What is the perfect filling for the sweets in your opinion? Is it possible to make one and the same sort of a filling for case chocolates and truffles? Of course it is!
You will need:
- 70 g currant puree | 2.45 oz
- 70 g coconut paste | 2.45 oz
- 14 g glucose syrup | 0.50 oz
- 20 g invert sugar syrup | 0.70 oz
- 26 g cocoa butter | 0.90 oz
- 190 g white chocolate | 6.70 oz
- First, heat the puree with sugar and nut butter, do not bring them to a boil, just mix and heat until smooth.
- Melt the chocolate and cocoa butter separately, mix them carefully (the cocoa butter should cool slightly).
- Gently add chocolate to the mixture of sugars and purees, and mush them with a blender. Keep whisking until a dense smooth mass (the mass may stratify, keep whisking until smooth).
- Cool the base down, then fill the chocolates; and leave to stabilize for 24 hours. Or you can also place the mass in a separate dish. Be sure to cover the top of the dish with cling film close to the ganache, so that a "crust" doesn’t appear, and leave it to stabilize.
Now let's talk about the pros and cons of such a ganache and why I call it perfect.
- First of all, you can easily replacement the components, for example, you can choose the puree of any fruit or berry, as well as replace the coconut paste with any other nutty one, thereby making the final taste totally different. So you can have a large number of tastes from only one recipe.
- Second, you can control the thickness of the ganache. For example, if you remove the nut butter from the recipe (adding the amount of puree), then you will get a thinner mass. And if you completely replace the puree with the nut mass (increasing the amount of paste), then you will get a denser mass.

- [Directions] Please transcribe the ganache recipe from "- Cool the base" to "call it perfect.".

Items in a dataset:
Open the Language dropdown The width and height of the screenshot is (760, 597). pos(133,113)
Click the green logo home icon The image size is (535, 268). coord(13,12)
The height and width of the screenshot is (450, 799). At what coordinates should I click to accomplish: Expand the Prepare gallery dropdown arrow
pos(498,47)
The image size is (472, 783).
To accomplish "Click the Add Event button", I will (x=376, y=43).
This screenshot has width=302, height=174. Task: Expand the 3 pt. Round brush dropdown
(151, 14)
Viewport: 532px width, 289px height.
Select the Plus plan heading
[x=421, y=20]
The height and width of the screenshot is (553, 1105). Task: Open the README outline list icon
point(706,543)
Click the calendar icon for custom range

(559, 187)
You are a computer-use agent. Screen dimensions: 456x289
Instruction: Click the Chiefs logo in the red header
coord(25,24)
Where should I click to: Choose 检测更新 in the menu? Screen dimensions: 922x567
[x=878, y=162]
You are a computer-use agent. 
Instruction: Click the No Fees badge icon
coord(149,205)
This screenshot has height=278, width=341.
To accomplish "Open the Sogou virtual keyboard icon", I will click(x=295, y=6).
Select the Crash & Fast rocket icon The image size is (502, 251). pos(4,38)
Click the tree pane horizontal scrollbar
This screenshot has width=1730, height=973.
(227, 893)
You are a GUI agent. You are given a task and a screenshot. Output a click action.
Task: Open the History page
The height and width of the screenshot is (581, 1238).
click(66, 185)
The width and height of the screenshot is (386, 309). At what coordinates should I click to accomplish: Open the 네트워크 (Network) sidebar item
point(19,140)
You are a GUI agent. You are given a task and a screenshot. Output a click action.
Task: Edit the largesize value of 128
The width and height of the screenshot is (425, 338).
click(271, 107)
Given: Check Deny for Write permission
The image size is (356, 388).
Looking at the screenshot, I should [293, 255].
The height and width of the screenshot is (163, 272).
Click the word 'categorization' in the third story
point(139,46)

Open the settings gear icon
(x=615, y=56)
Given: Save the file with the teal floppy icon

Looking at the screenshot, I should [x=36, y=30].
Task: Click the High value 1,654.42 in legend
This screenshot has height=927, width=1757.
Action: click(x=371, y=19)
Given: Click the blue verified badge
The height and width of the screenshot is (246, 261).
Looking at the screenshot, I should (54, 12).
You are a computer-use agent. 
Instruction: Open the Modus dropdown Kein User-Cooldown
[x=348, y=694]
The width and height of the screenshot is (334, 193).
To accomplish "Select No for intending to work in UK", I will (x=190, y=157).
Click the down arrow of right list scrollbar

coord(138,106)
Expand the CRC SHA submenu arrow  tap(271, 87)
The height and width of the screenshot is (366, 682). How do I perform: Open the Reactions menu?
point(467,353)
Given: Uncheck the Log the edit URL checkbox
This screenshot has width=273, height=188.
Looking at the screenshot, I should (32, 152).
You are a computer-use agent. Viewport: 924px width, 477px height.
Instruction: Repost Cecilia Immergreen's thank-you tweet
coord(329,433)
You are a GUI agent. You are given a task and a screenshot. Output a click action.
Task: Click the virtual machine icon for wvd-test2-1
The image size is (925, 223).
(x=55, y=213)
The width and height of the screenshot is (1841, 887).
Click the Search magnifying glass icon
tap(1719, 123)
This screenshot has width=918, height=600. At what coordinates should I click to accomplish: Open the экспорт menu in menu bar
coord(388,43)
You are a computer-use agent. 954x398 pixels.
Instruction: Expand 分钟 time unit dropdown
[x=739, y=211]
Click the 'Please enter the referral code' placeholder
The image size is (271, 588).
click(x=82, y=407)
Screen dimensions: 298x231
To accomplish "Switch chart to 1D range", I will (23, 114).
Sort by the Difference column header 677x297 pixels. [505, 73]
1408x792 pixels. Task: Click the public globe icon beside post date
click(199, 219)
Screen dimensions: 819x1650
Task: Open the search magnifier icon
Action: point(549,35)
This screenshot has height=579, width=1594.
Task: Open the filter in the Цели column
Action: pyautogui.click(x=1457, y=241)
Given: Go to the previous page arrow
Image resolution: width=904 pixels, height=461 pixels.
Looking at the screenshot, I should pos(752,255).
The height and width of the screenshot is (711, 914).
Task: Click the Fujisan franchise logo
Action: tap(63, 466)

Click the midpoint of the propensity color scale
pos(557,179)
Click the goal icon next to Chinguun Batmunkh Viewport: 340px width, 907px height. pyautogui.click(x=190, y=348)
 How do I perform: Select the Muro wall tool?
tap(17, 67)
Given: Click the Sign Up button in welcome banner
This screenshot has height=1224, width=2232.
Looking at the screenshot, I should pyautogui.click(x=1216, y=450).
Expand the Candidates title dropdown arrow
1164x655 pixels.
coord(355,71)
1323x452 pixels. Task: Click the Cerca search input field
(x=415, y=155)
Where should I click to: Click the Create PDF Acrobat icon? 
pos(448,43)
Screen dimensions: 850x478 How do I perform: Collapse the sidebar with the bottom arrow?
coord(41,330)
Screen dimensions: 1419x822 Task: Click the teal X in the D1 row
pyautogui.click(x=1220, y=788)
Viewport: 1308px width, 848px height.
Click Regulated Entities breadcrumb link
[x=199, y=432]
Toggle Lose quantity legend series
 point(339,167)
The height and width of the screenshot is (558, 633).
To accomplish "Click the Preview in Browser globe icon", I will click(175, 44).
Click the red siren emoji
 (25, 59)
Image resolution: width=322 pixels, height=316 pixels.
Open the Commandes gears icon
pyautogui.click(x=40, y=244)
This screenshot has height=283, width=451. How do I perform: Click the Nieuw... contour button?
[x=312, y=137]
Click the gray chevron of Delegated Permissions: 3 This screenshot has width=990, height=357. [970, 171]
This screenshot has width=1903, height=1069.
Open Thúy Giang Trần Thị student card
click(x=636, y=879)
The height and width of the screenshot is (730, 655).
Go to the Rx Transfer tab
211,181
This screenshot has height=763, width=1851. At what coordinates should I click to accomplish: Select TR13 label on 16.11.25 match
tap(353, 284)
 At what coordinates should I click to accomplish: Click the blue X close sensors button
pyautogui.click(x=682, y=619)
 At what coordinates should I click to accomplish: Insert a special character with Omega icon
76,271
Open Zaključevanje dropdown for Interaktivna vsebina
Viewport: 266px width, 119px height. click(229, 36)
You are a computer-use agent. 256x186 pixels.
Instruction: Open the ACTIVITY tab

- [Result]
- Cool the base down, then fill the chocolates; and leave to stabilize for 24 hours. Or you can also place the mass in a separate dish. Be sure to cover the top of the dish with cling film close to the ganache, so that a "crust" doesn’t appear, and leave it to stabilize.
Now let's talk about the pros and cons of such a ganache and why I call it perfect.